The elderflower version is obviously way more appealing; but it is just about as easy to make as flower soup.
I saw loads of elderflower on the drive back from Norwich, waving at me from the roadside, so I took the youngest foraging when we got home, and we managed to fill a bag in minutes.
Best to pick it when it's fresh and bursting with that distinctive elderflower aroma - late May early June is the time in the South, but the season can go on till July if you live further North.
It took me a little longer to get some citric acid. I’m sure it used to be easier to find - the places I tried in town didn’t have any, so I bought a bag online, misjudged the quantity (again), and now appear to have enough to go into production! Personally I don’t like too much of a citric acid taste, but I wasn’t won over by the cordial without it either. So I’ve done a bit of fiddle-faddling with the basic recipe.
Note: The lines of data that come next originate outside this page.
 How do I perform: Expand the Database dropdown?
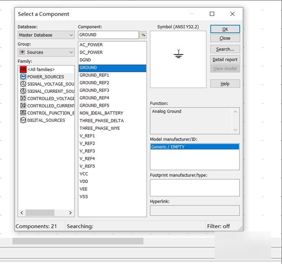(x=46, y=35)
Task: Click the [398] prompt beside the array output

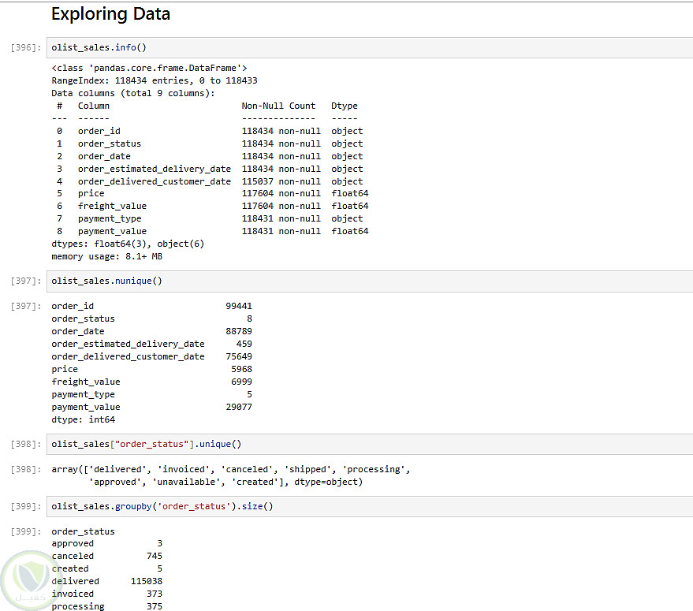Action: tap(26, 470)
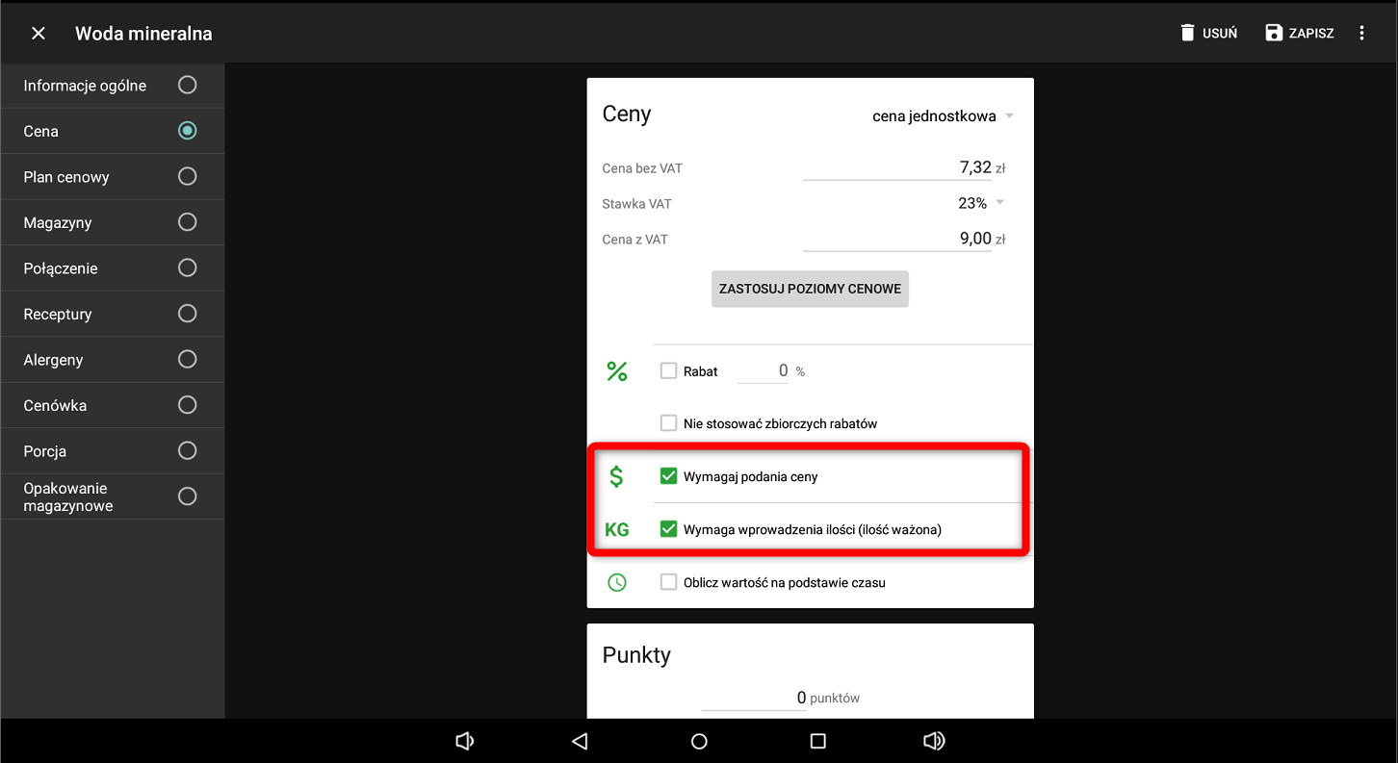Open the three-dot overflow menu

pos(1361,33)
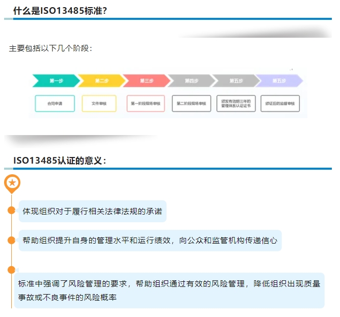340x317 pixels.
Task: Click the 合同申请 box
Action: (55, 103)

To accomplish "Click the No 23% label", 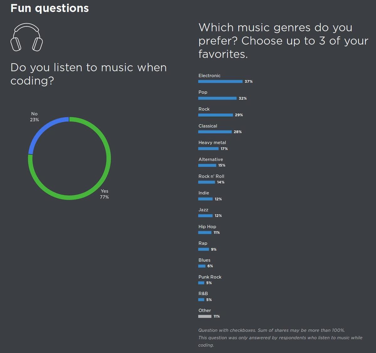I will click(x=34, y=117).
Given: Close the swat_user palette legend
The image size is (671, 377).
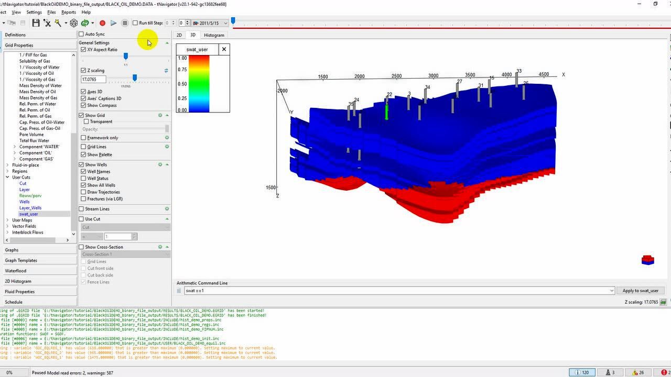Looking at the screenshot, I should (224, 49).
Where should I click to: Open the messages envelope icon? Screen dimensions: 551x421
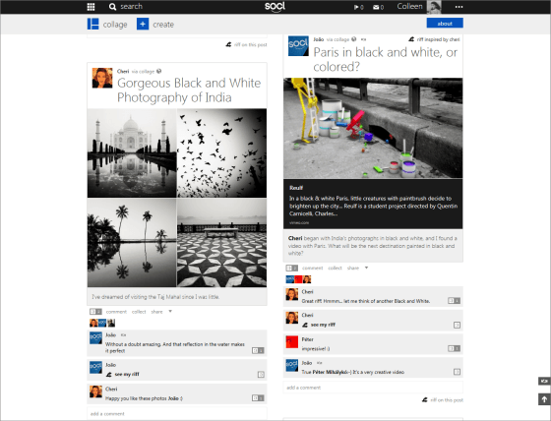(x=376, y=7)
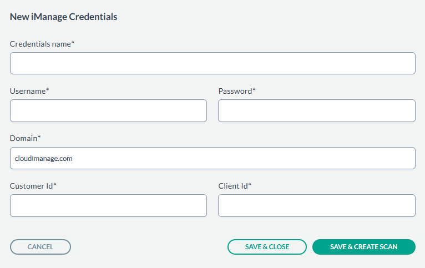This screenshot has width=425, height=268.
Task: Focus the Username text box
Action: pyautogui.click(x=108, y=111)
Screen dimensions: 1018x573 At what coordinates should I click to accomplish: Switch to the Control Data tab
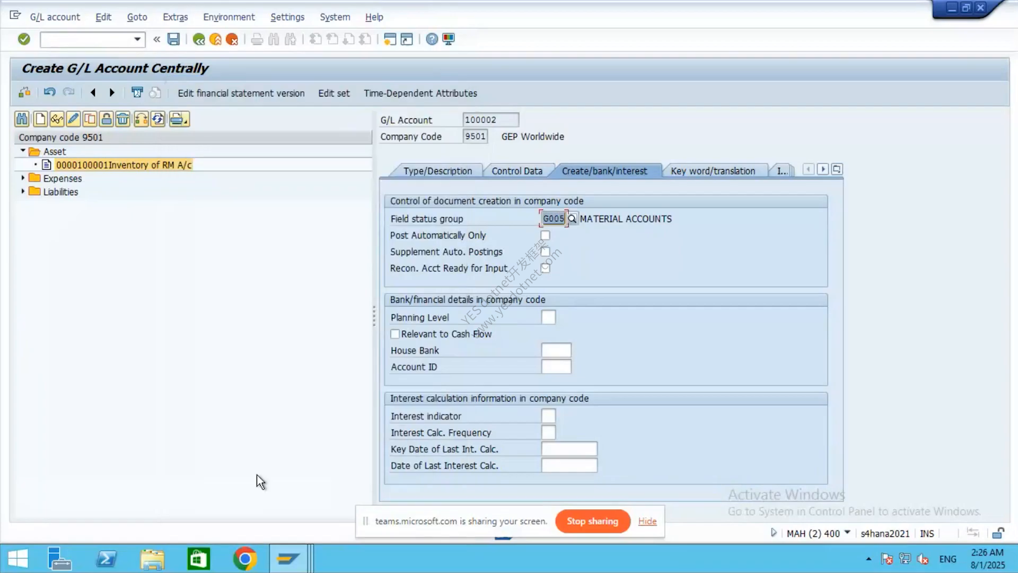(517, 171)
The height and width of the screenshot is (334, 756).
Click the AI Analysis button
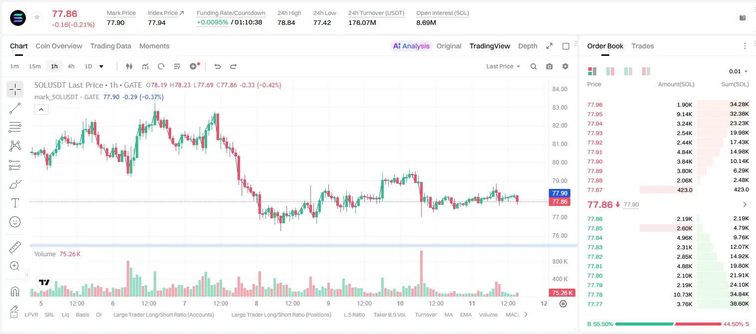click(411, 46)
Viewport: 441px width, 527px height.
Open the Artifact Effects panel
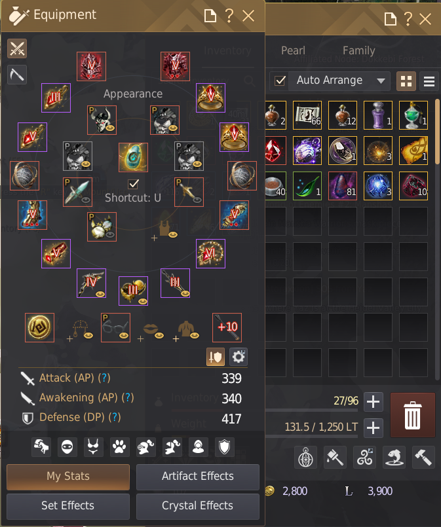[x=198, y=477]
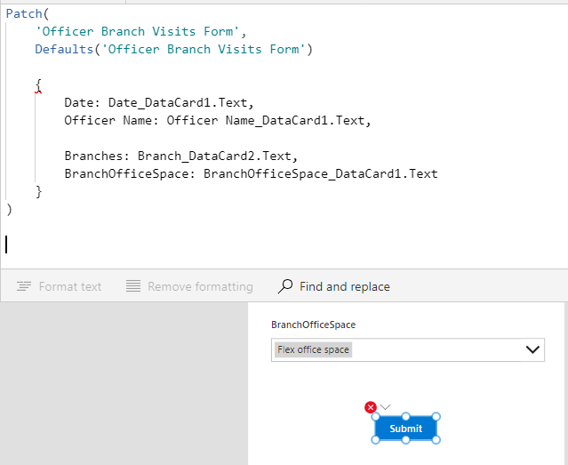This screenshot has width=568, height=465.
Task: Click the Remove formatting icon
Action: tap(133, 286)

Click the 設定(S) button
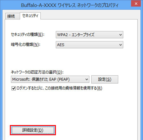point(105,79)
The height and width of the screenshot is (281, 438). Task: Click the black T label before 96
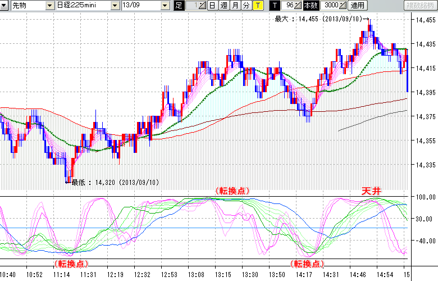point(275,6)
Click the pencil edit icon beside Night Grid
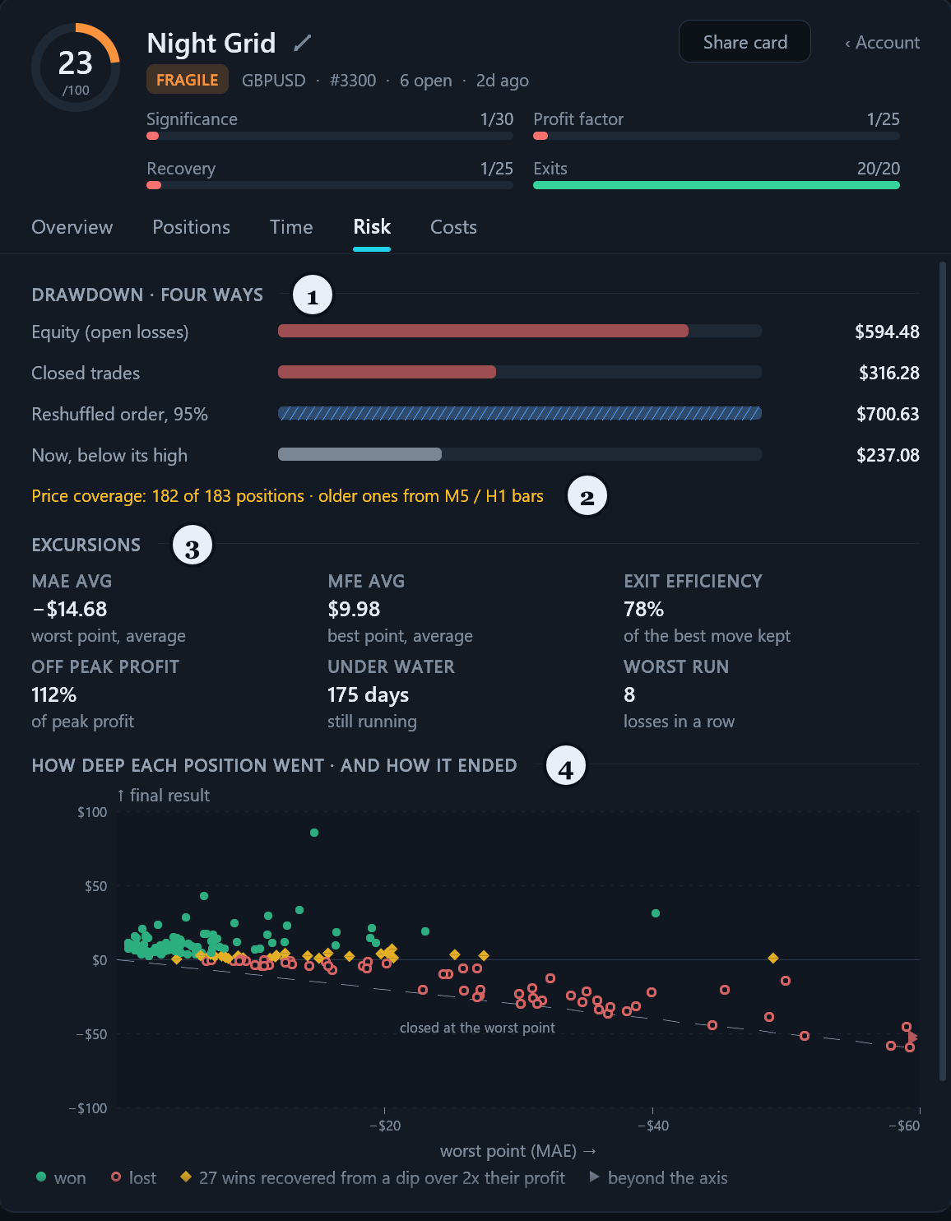This screenshot has height=1221, width=951. pos(303,43)
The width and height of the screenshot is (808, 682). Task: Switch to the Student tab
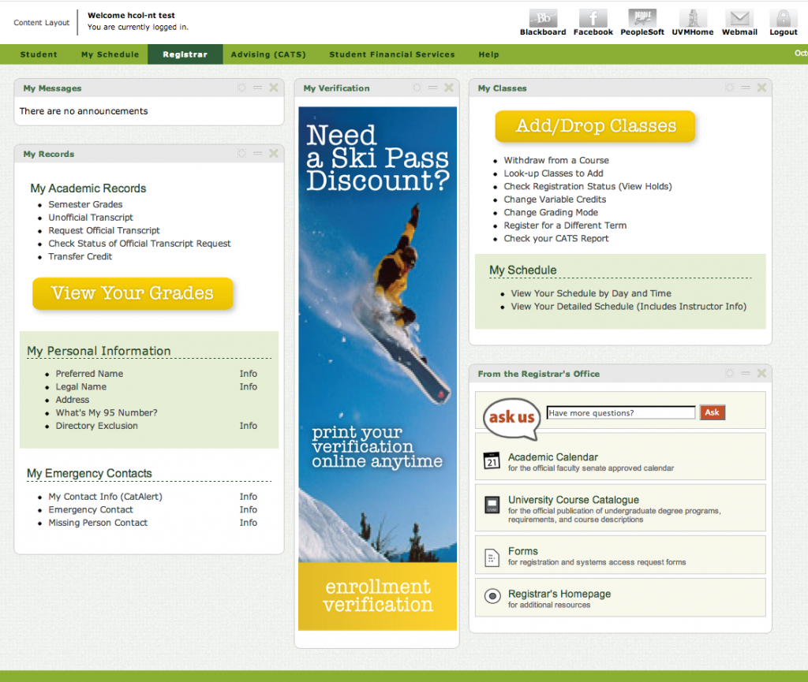tap(38, 54)
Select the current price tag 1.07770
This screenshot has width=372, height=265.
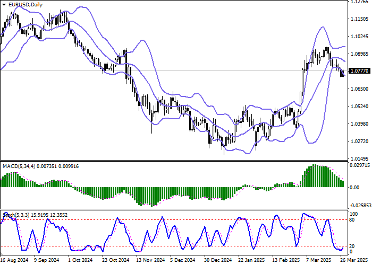click(360, 71)
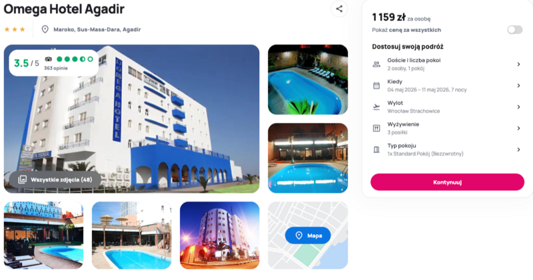Open the hotel at dusk photo thumbnail

(x=220, y=235)
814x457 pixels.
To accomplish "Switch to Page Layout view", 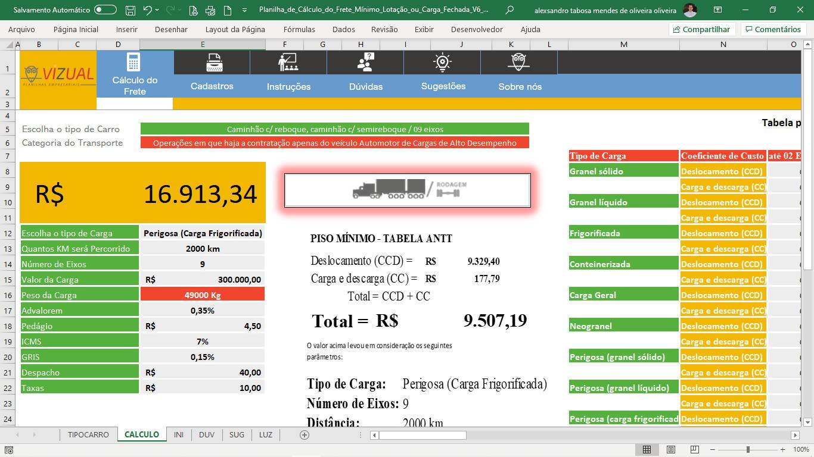I will 671,449.
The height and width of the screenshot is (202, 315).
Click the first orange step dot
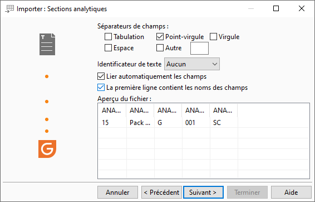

I’ve also reduced the amount of sugar - there’s a scary amount of sugar in cordial, a whole kilo in this one usually, and though I kind of knew that, it’s different seeing a mountain of sugar piled high in a bowl, before you pour in the boiling water and it ‘disappears’.
So for mine you'll need:
1.5 litres boiling water
40g citric acid
Put the sugar in a heatproof bowl, pour over the boiling water and stir until it dissolves.
When cool, grate in the zest of the lemons, then slice them up and tip in with the citric acid. (I like to squeeze in the juice of half of one of the lemons)
Add the flower heads (after a decent shake) and give it all a good stir.
Cover with a clean cloth and leave to steep for 48 hours.
Drain through a clean muslin, and funnel into sterilised bottles (to sterilise, rinse in the dishwasher or wash the bottles in warm, soapy water, put them on a baking tray and pop in the oven set at 120 degrees C for about 20 minutes. Steep the lids in a cup of boiling water for 5 minutes)
Store in a cool, dark place, and the cordial should last a few weeks. You can freeze it too, in plastic bottles.
Dilute with still or sparkling water.
It can be pretty expensive to buy, so why not have a go at making your own elderflower soup?